[Opening INPUT section]

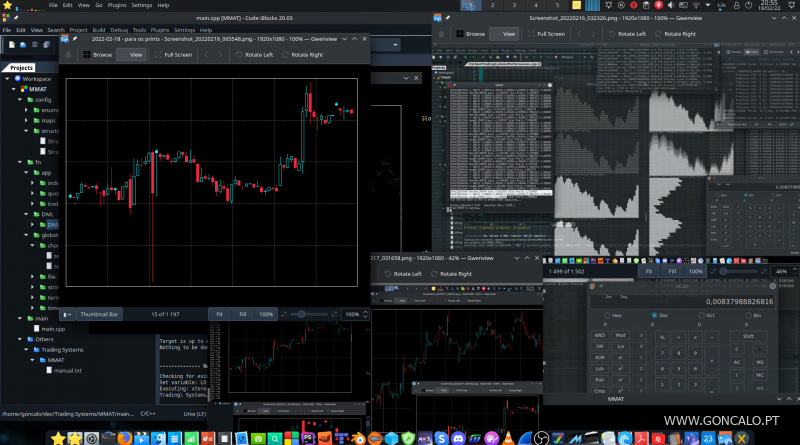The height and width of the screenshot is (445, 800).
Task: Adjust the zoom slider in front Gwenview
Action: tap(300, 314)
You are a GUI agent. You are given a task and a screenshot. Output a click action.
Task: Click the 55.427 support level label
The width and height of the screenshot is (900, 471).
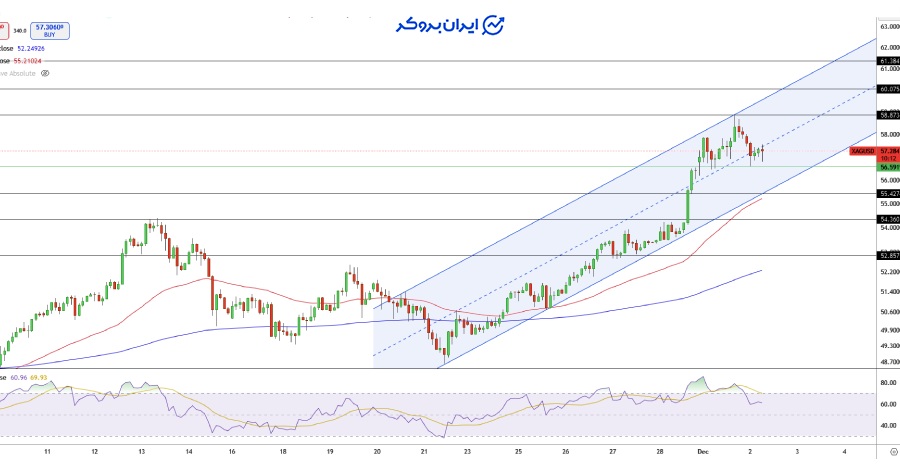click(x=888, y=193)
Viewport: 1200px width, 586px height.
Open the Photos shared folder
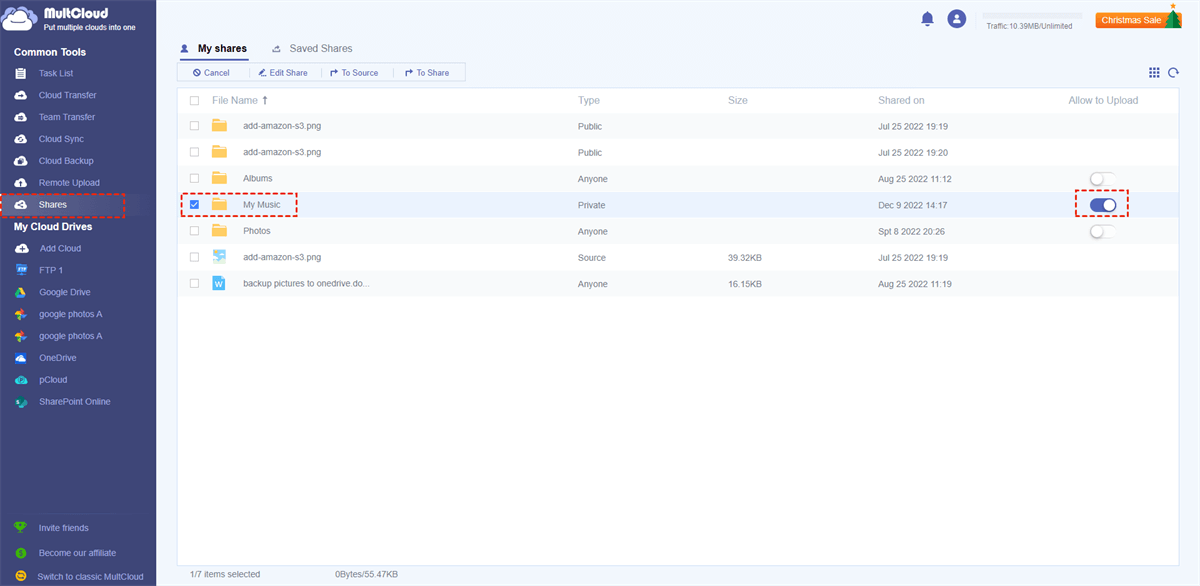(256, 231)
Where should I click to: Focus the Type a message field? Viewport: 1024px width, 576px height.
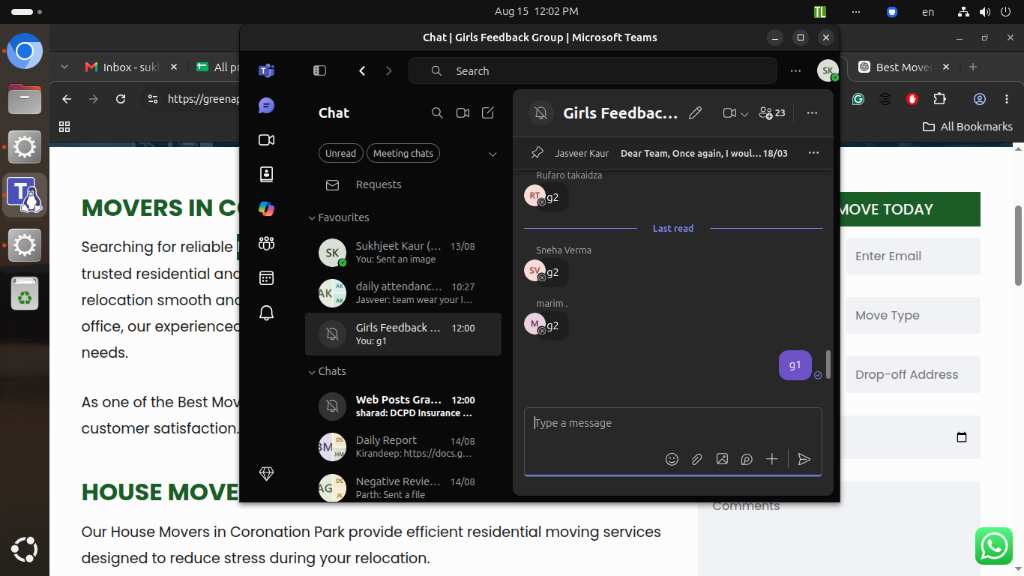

[Closing INPUT section]

WORK REQUIRED: Your copy should hold only the lines running from the one that contains "The width and" through the final line of the data; transcribe them exactly, both ends included, and leave pictures out.

ANSWER SECTION:
The width and height of the screenshot is (900, 471).
click(x=888, y=193)
Viewport: 1200px width, 586px height.
Open the Photos shared folder
(256, 231)
Where should I click to: Focus the Type a message field? Viewport: 1024px width, 576px height.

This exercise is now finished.